[Start DATA PROVIDED]
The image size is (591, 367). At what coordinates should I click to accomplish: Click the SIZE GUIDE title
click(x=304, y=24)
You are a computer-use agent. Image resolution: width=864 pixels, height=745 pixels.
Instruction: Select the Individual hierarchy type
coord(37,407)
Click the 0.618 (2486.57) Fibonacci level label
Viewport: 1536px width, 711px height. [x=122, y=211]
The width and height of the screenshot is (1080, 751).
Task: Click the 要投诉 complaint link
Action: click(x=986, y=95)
[End DATA PROVIDED]
=== EXERCISE ===
Rewrite the records above, switching "Instruction" to "Task" and leaving everything else unchanged.

=== WRITTEN SOLUTION ===
The image size is (591, 367). At what coordinates should I click to accomplish: Click the SIZE GUIDE title
click(x=304, y=24)
You are a computer-use agent. Image resolution: width=864 pixels, height=745 pixels.
Task: Select the Individual hierarchy type
coord(37,407)
Click the 0.618 (2486.57) Fibonacci level label
Viewport: 1536px width, 711px height. [x=122, y=211]
The width and height of the screenshot is (1080, 751).
Task: Click the 要投诉 complaint link
Action: click(x=986, y=95)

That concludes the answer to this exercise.